In fairness, our Humboldt River Basin doesn't directly compare with the Murray-Darling system. However, the High Sierras do their share of grabbing water for the Golden State and there is always that straw that keeps coming our way from a very thirsty Las Vegas. The Humboldt River Basin River Water Authority reports that in 20 years, the population it does serves has more than doubled with further stresses from industrial and mining use. Even with these differences in comparison, it is not unreasonable to assume that an extended drought in the West may very well result in conditions now found in South Australia.
So what are folks doing down under? Here's the good news; the farmers in Adelaide are not stringing up their upstream neighbors, instead they are working together. In the face of crisis it seems innovation and cooperation are saving the day until the drought-breaking rains come. The growers at Langhorne Creek near the mouth of the now salty Murray have formed a company to build a pipeline to secure water from a cleaner (less saline) point on the Murray further east. Australia has devised an interstate water-trading scheme to allow South Australia to buy water from distant farmers in NSW. They have in turn switched to less thirsty crops and keep the difference in store for Adelaide.

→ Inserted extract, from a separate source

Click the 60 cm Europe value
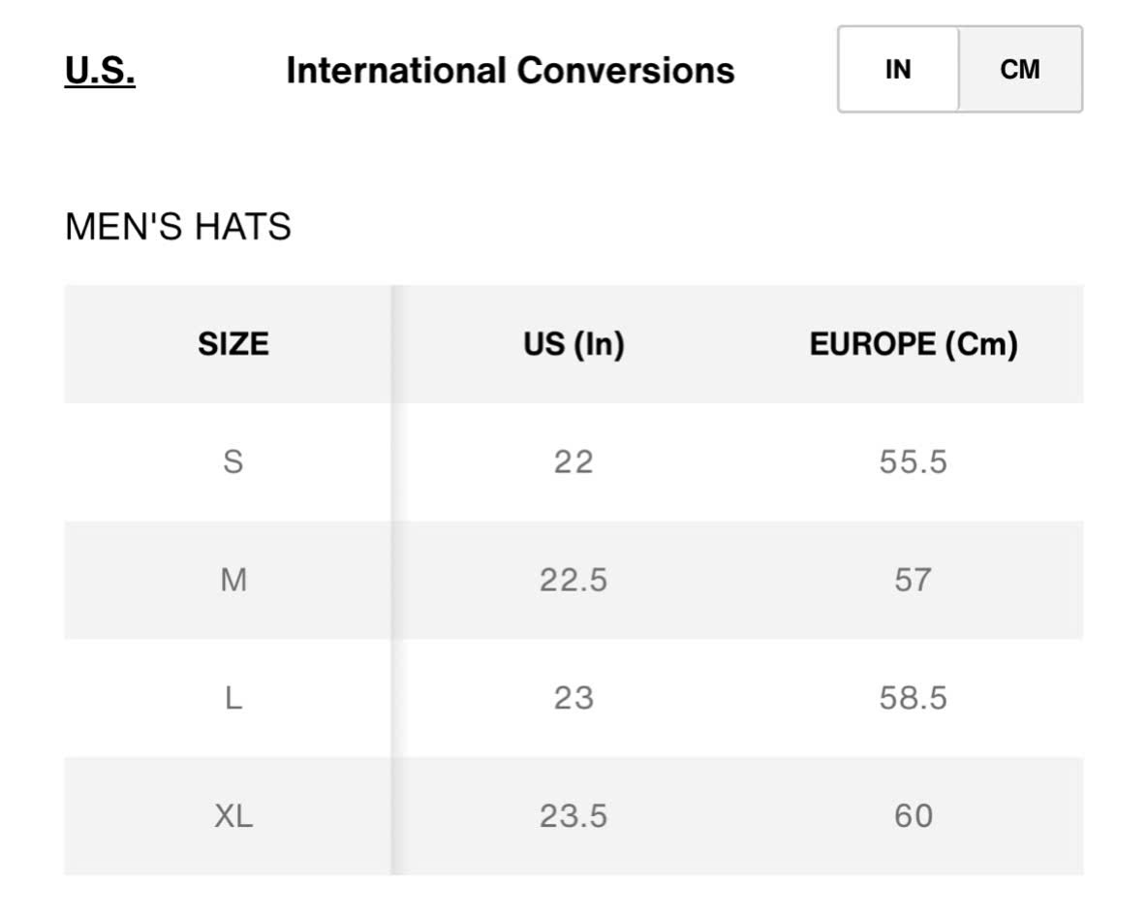 pos(913,815)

The wine growers in Adelaide have also discovered new drought resistance vines that still produce quality wine. How's that for turning water to wine buckaroos! There may be lessons here for our county and Nevada my friend although I don't expect too many wine growers in Diamond Valley.
I'll close with another possible turn of events for Australia. There have been recent torrential rains which have brought havoc but also water to this dry land. Eric sent me this picture of submerged haul trucks in an Aussie open pit mine.
Enough dancing in the rain, let's walk the walk:
Oil is down $1.48 to $67.07 (July contract); Gold is down $5.5 to $978.9 (August contract); Silver is down $0.145 at $15.810 (July contract); Copper is down 0.040 to $2.22565(July contract); Molybdenum holds at $10.25.
The DOW is down 84.43 points to 8656.44; the S&P 500, down 13.57 points to 931.17. The miners are down today:
Barrick (ABX) $37.07 down 2.16%
Newmont (NEM) $47.62 down 1.65%
General Moly (Eureka Moly, LLC) (GMO) $2.54 down 5.22%
Freeport McMoran (FCX) $54.95 down 3.39% (a bellwether mining stock spanning gold, copper & molybdenum)
Steel stocks are also down (a "tell" for General Moly):
Nucor (NUE) $45.22 down 4.56% - domestic steel manufacturing
ArcelorMittal (MT) $34.13 down 6.13% - global steel producer
POSCO (PKX) $83.40 down 3.01%- South Korean integrated steel producer
The Eureka Miner's Grubstake Portfolio is down 3.13%.
Information for this article was derived from the article "In Need of a Miracle", The Economist, 5/9/2009.